- _Task goal_: Only the lines from the one containing "Screen dimensions: 1204x1003" through the one containing "Given: Open legal representative 曲晓东 link" should be printed, exactly as they appear below, with both ends included.

- _Dataset entries_:
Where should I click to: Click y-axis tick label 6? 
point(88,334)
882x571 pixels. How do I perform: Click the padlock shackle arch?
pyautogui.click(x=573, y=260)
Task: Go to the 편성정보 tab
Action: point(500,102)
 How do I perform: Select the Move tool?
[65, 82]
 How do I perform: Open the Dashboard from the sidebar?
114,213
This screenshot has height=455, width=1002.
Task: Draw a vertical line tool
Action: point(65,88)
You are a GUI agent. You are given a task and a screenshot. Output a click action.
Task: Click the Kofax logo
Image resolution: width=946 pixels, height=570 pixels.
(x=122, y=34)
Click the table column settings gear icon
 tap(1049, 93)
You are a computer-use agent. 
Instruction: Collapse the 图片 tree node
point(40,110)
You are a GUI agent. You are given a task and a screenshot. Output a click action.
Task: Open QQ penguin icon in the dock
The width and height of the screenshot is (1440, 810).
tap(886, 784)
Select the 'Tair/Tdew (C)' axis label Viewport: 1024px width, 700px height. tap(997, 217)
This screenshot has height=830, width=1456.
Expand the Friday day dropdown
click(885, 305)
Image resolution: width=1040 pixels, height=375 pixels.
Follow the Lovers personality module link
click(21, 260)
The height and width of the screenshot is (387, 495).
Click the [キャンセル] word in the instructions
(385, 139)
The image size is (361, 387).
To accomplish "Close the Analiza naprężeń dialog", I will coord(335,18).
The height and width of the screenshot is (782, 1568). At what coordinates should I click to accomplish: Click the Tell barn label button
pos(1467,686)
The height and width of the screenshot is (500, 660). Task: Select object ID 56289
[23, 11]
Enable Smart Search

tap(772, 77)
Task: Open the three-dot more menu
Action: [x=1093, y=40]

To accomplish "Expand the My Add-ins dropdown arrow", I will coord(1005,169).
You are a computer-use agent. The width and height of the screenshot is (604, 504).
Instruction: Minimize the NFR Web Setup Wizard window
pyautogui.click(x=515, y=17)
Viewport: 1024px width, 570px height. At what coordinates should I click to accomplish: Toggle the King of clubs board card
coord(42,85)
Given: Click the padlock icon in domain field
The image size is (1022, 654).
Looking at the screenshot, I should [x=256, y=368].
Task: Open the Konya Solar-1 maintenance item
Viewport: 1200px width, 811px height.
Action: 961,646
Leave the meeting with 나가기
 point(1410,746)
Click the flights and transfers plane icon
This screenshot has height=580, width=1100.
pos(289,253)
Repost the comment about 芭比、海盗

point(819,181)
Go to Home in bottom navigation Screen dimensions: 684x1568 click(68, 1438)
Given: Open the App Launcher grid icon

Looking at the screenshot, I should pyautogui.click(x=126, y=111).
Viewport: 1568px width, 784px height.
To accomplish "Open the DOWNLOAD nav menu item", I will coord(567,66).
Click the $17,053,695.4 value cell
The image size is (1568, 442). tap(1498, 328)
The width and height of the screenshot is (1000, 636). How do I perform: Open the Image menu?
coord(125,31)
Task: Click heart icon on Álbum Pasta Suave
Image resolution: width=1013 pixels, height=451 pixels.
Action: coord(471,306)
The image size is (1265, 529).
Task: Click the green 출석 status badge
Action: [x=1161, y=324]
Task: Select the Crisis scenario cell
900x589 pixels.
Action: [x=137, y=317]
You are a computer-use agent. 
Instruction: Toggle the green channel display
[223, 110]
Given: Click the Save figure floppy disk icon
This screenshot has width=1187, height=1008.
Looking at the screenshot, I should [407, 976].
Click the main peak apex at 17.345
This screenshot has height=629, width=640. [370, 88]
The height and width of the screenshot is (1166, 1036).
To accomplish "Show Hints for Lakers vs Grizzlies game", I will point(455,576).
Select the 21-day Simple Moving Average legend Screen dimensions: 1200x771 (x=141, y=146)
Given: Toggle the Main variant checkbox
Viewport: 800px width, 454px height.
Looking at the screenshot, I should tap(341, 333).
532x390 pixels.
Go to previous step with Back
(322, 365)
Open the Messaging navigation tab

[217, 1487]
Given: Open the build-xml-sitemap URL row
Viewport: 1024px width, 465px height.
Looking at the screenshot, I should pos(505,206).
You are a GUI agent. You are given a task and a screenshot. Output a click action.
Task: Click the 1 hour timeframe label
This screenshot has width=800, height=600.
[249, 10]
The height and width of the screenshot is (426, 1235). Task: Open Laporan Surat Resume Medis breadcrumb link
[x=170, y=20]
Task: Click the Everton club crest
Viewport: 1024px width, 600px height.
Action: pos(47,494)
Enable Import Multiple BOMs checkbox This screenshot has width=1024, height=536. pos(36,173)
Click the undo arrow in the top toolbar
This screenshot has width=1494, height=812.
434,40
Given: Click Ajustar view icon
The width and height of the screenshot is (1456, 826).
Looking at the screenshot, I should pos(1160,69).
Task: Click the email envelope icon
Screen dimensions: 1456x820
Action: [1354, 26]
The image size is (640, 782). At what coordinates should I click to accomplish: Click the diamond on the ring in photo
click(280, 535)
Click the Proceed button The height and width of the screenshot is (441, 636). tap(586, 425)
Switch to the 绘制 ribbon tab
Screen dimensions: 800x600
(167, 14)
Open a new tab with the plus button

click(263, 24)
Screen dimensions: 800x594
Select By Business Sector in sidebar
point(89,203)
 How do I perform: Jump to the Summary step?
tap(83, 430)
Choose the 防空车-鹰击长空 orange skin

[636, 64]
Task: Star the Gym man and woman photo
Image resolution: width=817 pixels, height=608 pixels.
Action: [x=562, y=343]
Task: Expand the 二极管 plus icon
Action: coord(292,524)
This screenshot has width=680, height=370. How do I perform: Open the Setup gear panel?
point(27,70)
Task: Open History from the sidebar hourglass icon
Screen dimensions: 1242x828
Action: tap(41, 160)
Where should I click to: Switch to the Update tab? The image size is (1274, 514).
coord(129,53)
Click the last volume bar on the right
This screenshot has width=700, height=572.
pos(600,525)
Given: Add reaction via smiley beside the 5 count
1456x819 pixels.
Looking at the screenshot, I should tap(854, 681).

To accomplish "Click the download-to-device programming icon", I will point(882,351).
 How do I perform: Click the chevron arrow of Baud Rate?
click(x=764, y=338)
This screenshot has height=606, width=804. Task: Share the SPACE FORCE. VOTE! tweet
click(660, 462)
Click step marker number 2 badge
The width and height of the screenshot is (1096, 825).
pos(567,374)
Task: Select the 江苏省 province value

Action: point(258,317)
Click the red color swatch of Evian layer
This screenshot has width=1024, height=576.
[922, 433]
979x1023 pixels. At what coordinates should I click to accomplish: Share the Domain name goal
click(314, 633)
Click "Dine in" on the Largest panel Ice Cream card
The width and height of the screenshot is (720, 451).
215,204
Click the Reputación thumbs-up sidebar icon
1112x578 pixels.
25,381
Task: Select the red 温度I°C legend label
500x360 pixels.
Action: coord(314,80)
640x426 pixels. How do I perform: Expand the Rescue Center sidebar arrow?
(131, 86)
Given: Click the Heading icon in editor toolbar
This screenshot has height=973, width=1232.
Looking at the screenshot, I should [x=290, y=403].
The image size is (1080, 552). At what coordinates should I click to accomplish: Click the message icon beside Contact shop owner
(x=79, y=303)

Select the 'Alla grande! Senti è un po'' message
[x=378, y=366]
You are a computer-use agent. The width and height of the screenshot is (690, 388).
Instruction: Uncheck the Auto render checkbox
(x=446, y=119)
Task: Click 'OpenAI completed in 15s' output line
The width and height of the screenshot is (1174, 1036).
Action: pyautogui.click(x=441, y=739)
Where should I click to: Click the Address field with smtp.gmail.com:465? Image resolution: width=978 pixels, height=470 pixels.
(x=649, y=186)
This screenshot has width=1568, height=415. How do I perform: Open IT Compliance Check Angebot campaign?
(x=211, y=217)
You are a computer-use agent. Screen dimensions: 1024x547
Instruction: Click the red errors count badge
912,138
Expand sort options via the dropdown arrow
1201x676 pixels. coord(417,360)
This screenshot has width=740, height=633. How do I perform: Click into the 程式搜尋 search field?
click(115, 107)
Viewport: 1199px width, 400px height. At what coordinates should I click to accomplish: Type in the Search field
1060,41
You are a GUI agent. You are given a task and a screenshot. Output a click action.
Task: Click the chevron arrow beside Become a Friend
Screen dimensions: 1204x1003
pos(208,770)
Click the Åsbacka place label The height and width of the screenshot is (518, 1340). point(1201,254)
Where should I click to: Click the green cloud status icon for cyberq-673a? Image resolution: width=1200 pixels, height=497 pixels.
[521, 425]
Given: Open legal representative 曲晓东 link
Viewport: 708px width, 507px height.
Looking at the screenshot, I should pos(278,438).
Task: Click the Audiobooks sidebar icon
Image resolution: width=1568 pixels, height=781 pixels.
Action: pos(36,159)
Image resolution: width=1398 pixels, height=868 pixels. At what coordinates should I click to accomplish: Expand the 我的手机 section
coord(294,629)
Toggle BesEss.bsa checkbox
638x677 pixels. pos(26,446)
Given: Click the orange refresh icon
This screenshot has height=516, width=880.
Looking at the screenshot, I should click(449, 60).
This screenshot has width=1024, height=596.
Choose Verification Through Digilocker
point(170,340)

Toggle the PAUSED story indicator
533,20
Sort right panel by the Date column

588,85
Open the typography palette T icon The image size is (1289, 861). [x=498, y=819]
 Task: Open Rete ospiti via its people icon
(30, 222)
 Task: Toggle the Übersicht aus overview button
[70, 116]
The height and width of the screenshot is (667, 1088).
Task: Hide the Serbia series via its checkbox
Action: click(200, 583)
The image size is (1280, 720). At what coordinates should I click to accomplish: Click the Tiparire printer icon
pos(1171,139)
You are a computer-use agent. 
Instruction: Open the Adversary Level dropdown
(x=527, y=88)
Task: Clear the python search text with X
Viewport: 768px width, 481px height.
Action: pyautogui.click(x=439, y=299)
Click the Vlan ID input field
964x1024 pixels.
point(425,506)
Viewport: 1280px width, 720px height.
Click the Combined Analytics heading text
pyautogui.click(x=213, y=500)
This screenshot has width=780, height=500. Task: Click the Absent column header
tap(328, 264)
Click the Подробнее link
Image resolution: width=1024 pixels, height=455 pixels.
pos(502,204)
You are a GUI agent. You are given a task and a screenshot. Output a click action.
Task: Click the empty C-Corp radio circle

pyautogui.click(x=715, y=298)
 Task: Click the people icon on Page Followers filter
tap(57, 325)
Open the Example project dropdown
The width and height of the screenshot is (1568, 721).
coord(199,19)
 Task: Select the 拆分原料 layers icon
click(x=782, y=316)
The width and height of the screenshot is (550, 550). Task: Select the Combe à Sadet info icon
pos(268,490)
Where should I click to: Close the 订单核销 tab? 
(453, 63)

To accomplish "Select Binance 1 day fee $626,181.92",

- _Reply_:
Screen dimensions: 1204x1003
pos(208,770)
Click the Åsbacka place label The height and width of the screenshot is (518, 1340). point(1201,254)
Where should I click to: Click the green cloud status icon for cyberq-673a? Image resolution: width=1200 pixels, height=497 pixels.
[521, 425]
Given: Open legal representative 曲晓东 link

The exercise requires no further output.